**TASK ITEM**
All lines below are to be transcribed exactly.

**DATA FOR THE TASK**
--*--

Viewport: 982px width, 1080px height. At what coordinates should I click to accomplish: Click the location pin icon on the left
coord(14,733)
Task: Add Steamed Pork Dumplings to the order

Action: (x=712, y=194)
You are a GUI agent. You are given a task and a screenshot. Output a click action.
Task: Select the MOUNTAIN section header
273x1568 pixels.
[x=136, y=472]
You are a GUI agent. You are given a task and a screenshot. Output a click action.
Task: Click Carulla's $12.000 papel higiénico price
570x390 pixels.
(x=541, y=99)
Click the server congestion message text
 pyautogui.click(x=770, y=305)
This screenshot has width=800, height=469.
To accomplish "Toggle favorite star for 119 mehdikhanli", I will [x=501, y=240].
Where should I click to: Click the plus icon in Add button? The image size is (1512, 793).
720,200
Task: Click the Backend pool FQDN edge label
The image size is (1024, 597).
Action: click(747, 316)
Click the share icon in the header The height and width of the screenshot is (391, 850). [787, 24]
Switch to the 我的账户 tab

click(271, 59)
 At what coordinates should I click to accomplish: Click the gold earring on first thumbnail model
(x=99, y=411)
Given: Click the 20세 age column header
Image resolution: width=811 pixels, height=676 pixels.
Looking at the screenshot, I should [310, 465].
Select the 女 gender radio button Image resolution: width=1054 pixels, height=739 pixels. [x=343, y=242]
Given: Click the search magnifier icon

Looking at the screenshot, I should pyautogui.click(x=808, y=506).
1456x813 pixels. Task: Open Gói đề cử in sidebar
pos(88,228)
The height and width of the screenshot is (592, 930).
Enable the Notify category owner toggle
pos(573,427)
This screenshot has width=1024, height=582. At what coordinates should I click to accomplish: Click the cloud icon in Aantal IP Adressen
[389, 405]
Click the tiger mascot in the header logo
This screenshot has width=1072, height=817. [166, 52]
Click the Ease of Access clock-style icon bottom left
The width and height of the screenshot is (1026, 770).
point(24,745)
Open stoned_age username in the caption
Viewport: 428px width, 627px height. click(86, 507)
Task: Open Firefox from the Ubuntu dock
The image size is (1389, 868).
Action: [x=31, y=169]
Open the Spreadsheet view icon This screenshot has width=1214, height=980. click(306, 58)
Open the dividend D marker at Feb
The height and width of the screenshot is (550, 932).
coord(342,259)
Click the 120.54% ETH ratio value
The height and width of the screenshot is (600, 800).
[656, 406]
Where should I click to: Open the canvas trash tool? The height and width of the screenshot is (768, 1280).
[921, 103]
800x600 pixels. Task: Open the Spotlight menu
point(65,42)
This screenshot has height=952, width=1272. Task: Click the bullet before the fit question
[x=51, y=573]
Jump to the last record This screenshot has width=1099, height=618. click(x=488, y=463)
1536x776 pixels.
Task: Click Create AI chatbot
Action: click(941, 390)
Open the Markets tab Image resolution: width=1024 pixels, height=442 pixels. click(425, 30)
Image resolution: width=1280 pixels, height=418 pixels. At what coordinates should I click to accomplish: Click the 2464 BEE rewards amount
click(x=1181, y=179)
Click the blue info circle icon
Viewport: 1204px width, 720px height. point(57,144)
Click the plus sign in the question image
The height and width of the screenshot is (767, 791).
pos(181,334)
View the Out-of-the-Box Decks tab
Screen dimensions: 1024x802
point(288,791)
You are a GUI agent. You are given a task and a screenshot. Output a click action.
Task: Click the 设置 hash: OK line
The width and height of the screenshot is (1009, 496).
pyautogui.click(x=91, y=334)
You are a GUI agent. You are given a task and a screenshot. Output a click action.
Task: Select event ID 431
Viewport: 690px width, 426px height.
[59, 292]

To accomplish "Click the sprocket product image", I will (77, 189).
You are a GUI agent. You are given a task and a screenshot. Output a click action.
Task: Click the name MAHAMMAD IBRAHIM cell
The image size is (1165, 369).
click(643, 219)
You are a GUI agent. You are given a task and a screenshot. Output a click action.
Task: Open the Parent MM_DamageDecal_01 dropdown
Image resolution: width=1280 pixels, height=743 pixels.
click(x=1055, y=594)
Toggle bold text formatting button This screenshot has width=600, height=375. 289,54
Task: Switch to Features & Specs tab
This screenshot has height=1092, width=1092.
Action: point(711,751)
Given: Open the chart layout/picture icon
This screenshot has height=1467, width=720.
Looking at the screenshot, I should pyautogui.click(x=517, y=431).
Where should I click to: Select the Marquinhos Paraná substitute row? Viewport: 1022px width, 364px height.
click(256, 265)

--*--

**REPLY**
Viewport: 982px width, 1080px height. At what coordinates should I click to accomplish: Click the location pin icon on the left
coord(14,733)
Task: Add Steamed Pork Dumplings to the order

Action: (x=712, y=194)
You are a GUI agent. You are given a task and a screenshot. Output a click action.
Task: Select the MOUNTAIN section header
273x1568 pixels.
[x=136, y=472]
You are a GUI agent. You are given a task and a screenshot. Output a click action.
Task: Click Carulla's $12.000 papel higiénico price
570x390 pixels.
(x=541, y=99)
Click the server congestion message text
 pyautogui.click(x=770, y=305)
This screenshot has width=800, height=469.
To accomplish "Toggle favorite star for 119 mehdikhanli", I will [x=501, y=240].
Where should I click to: Click the plus icon in Add button? The image size is (1512, 793).
720,200
Task: Click the Backend pool FQDN edge label
The image size is (1024, 597).
Action: click(747, 316)
Click the share icon in the header The height and width of the screenshot is (391, 850). [787, 24]
Switch to the 我的账户 tab

click(271, 59)
 At what coordinates should I click to accomplish: Click the gold earring on first thumbnail model
(x=99, y=411)
Given: Click the 20세 age column header
Image resolution: width=811 pixels, height=676 pixels.
Looking at the screenshot, I should [310, 465].
Select the 女 gender radio button Image resolution: width=1054 pixels, height=739 pixels. [x=343, y=242]
Given: Click the search magnifier icon

Looking at the screenshot, I should pyautogui.click(x=808, y=506).
1456x813 pixels. Task: Open Gói đề cử in sidebar
pos(88,228)
The height and width of the screenshot is (592, 930).
Enable the Notify category owner toggle
pos(573,427)
This screenshot has width=1024, height=582. At what coordinates should I click to accomplish: Click the cloud icon in Aantal IP Adressen
[389, 405]
Click the tiger mascot in the header logo
This screenshot has width=1072, height=817. [166, 52]
Click the Ease of Access clock-style icon bottom left
The width and height of the screenshot is (1026, 770).
point(24,745)
Open stoned_age username in the caption
Viewport: 428px width, 627px height. click(86, 507)
Task: Open Firefox from the Ubuntu dock
The image size is (1389, 868).
Action: [x=31, y=169]
Open the Spreadsheet view icon This screenshot has width=1214, height=980. click(306, 58)
Open the dividend D marker at Feb
The height and width of the screenshot is (550, 932).
coord(342,259)
Click the 120.54% ETH ratio value
The height and width of the screenshot is (600, 800).
[656, 406]
Where should I click to: Open the canvas trash tool? The height and width of the screenshot is (768, 1280).
[921, 103]
800x600 pixels. Task: Open the Spotlight menu
point(65,42)
This screenshot has height=952, width=1272. Task: Click the bullet before the fit question
[x=51, y=573]
Jump to the last record This screenshot has width=1099, height=618. click(x=488, y=463)
1536x776 pixels.
Task: Click Create AI chatbot
Action: click(941, 390)
Open the Markets tab Image resolution: width=1024 pixels, height=442 pixels. click(425, 30)
Image resolution: width=1280 pixels, height=418 pixels. At what coordinates should I click to accomplish: Click the 2464 BEE rewards amount
click(x=1181, y=179)
Click the blue info circle icon
Viewport: 1204px width, 720px height. point(57,144)
Click the plus sign in the question image
The height and width of the screenshot is (767, 791).
pos(181,334)
View the Out-of-the-Box Decks tab
Screen dimensions: 1024x802
point(288,791)
You are a GUI agent. You are given a task and a screenshot. Output a click action.
Task: Click the 设置 hash: OK line
The width and height of the screenshot is (1009, 496).
pyautogui.click(x=91, y=334)
You are a GUI agent. You are given a task and a screenshot. Output a click action.
Task: Select event ID 431
Viewport: 690px width, 426px height.
[59, 292]

To accomplish "Click the sprocket product image", I will (77, 189).
You are a GUI agent. You are given a task and a screenshot. Output a click action.
Task: Click the name MAHAMMAD IBRAHIM cell
The image size is (1165, 369).
click(643, 219)
You are a GUI agent. You are given a task and a screenshot. Output a click action.
Task: Open the Parent MM_DamageDecal_01 dropdown
Image resolution: width=1280 pixels, height=743 pixels.
click(x=1055, y=594)
Toggle bold text formatting button This screenshot has width=600, height=375. 289,54
Task: Switch to Features & Specs tab
This screenshot has height=1092, width=1092.
Action: point(711,751)
Given: Open the chart layout/picture icon
This screenshot has height=1467, width=720.
Looking at the screenshot, I should pyautogui.click(x=517, y=431).
Where should I click to: Select the Marquinhos Paraná substitute row? Viewport: 1022px width, 364px height.
click(256, 265)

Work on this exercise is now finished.